Les nuages qui parviennent aux pôles sont donc proportionnellement plus riches en 18O. La glace s'appauvrit donc en 16O mais s'enrichit en 18O : le rapport 18O/16O des glaces augmente, donc le δ 18O des glaces se rapproche de zéro. Dans l'océan c'est l'inverse, le rapport 18O/16O de l'océan diminuant, le δ 18O des tests des foraminifères diminuant.
Ainsi, le δ18O des tests carbonatés évolue comme le δ18O des eaux océaniques, lui-même lié au volume de glace stocké à un moment donné dans les régions polaires.
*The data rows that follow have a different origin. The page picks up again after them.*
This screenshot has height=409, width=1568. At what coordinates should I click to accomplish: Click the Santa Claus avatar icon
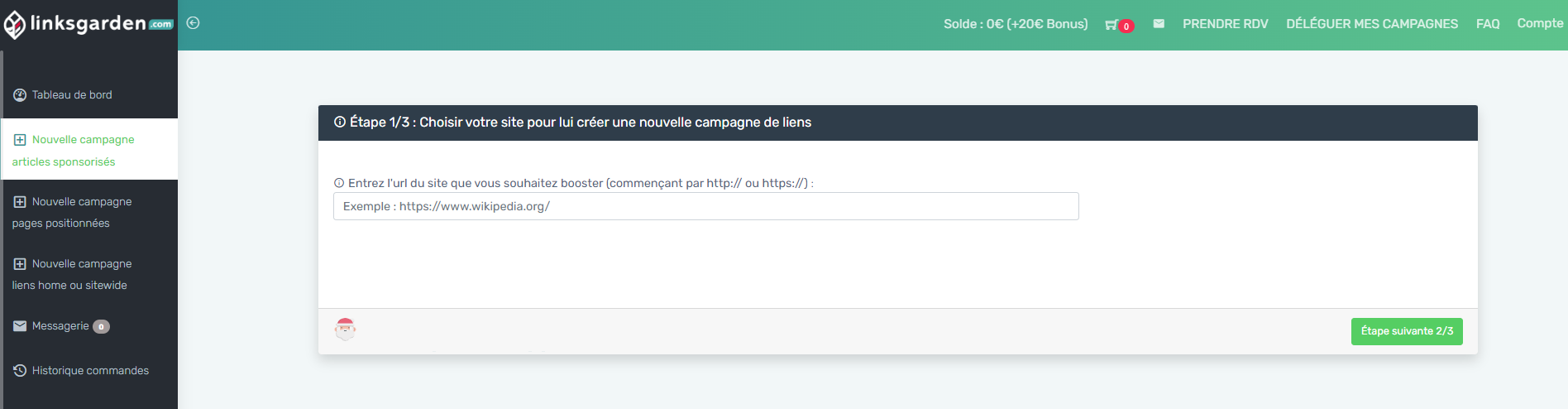pyautogui.click(x=346, y=330)
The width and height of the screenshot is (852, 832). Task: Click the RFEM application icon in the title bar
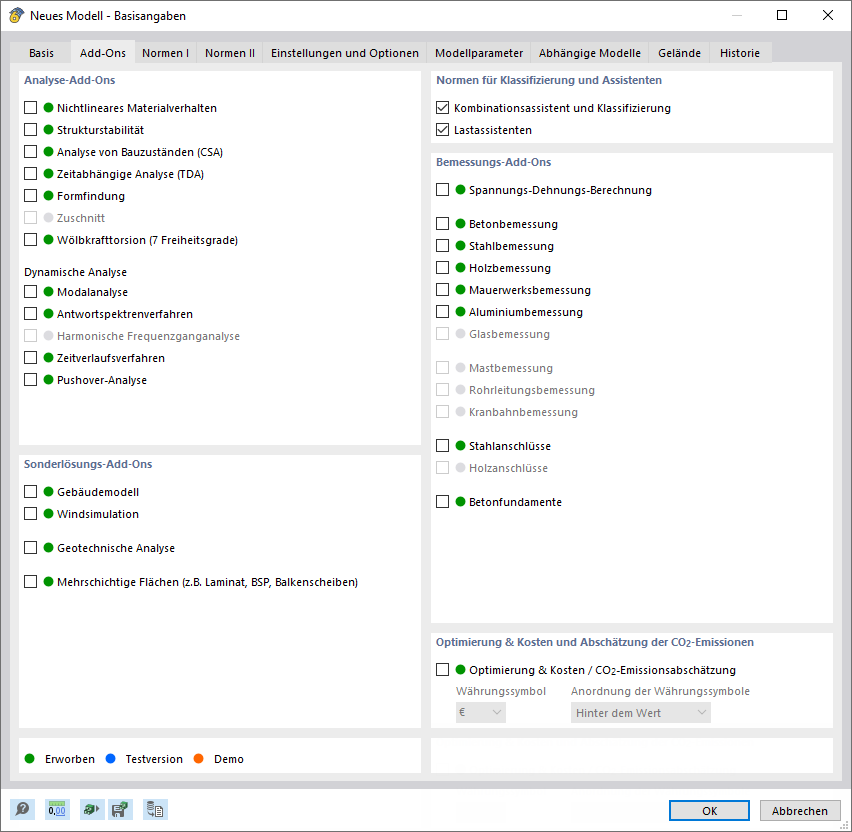point(16,16)
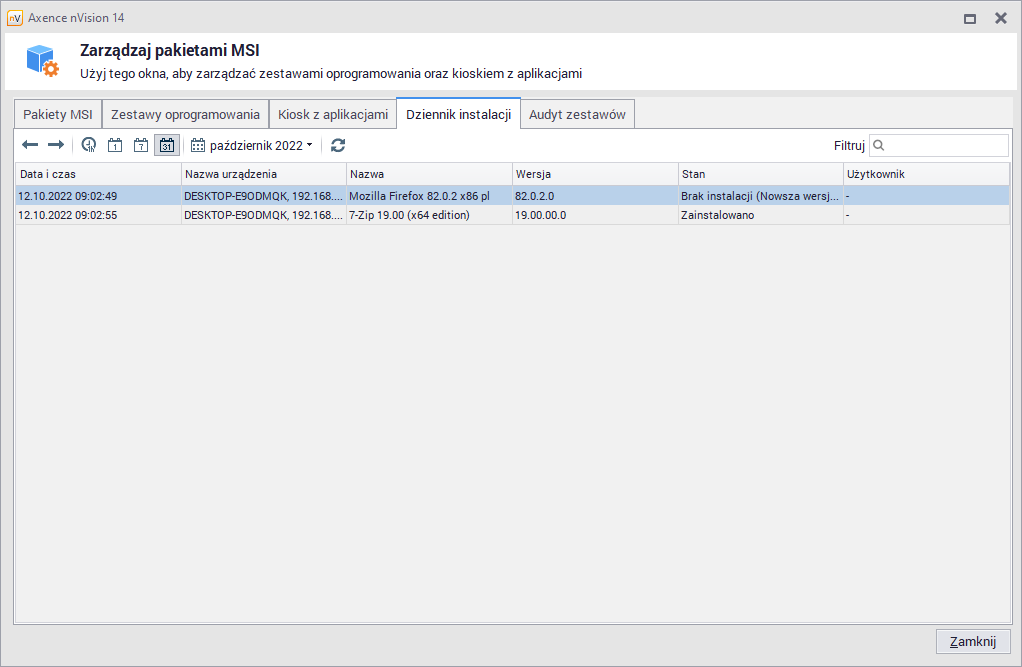Click the forward arrow in toolbar
The width and height of the screenshot is (1022, 667).
(x=56, y=145)
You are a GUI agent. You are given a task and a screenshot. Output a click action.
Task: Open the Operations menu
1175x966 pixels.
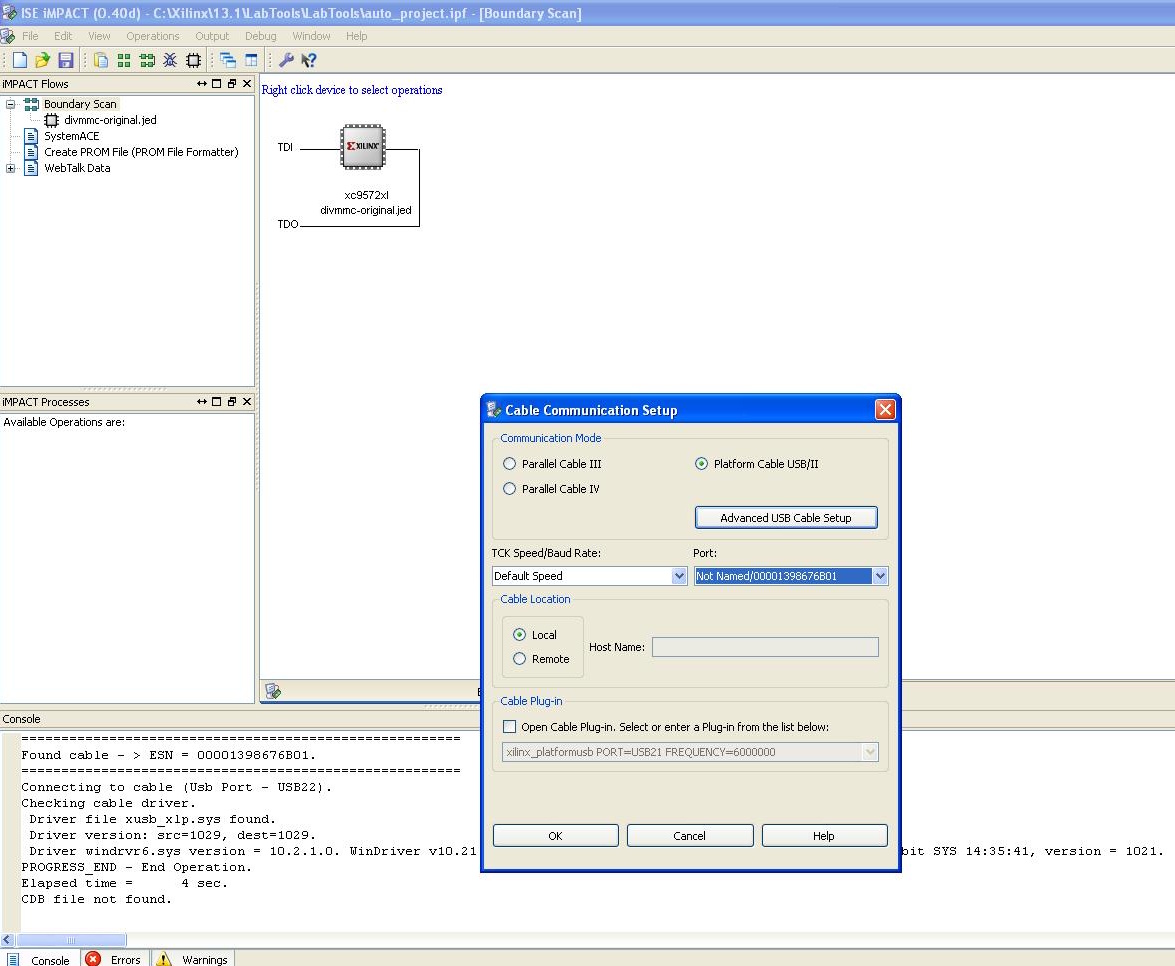(152, 36)
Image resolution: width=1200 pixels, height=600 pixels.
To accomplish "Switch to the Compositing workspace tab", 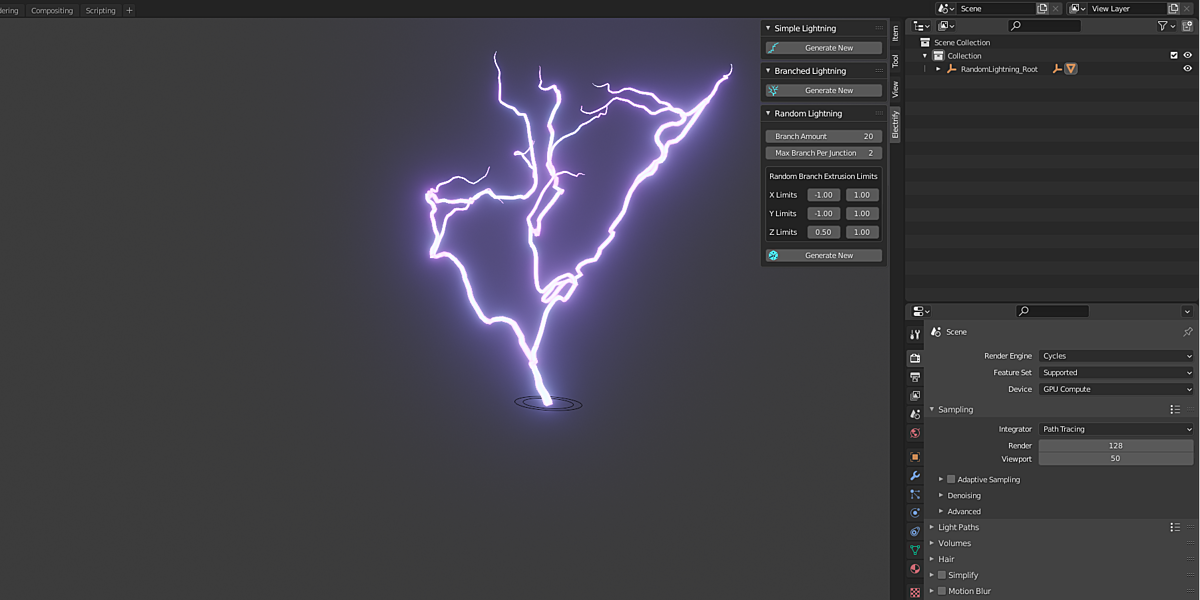I will point(52,10).
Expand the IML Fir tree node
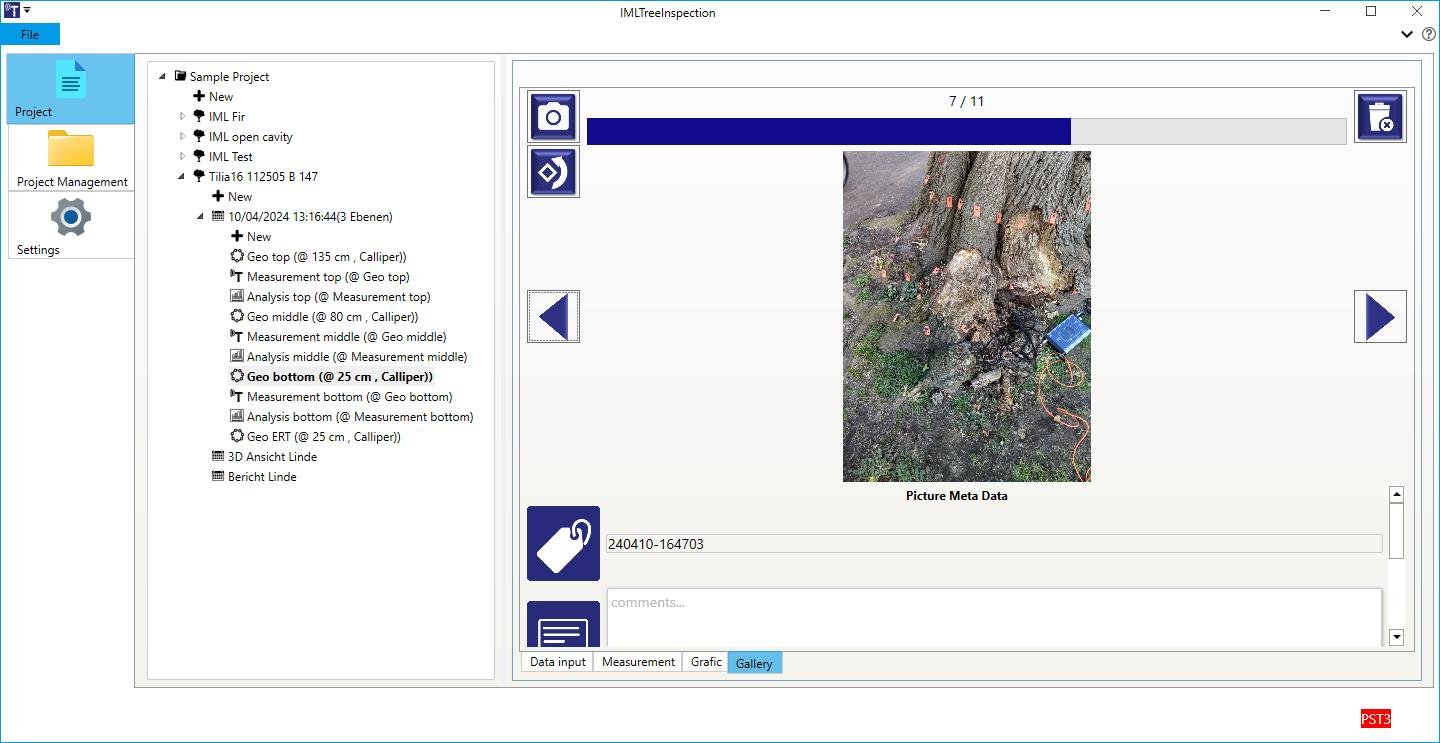 [x=183, y=117]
Le δ18O est donc reflet du climat :
plus l'eau est froide, plus le 18O des tests carbonatés des foraminifères planctoniques (et donc des sédiments marins) augmente, plus le volume glaciaire augmente et le δ18O des glaces formées diminue.
plus l'eau est chaude, plus le 18O des tests carbonatés des foraminifères planctoniques (et donc des sédiments marins) diminue, plus le volume des glaces diminue et le δ18O des glaces formées augmente.
Les résultats obtenus par l'étude de la teneur en CO2 des bulles prisonnières de la glace de l'antarctique coïncident avec les résultats de l'étude sur le δ18O des tests carbonatés des foraminifères planctoniques comme le montrent les 2 documents suivants.
Attention l’image a volontairement été placée en miroir afin de faciliter la comparaison de l’axe des temps avec le document suivant.
Sur ce document sont représentés les écarts de température à la normale. Concernant le volume glaciaire, attention, la courbe représente l’évolution du niveau du glacier vers son point le plus bas. Ainsi une courbe haute indique une altitude basse du glacier et vice-versa.
On observe un anti-parallélisme des courbes.
À chaque hausse du δ18O des tests carbonatés des foraminifères planctoniques correspond une baisse de température et une augmentation du volume glaciaire, et vice versa.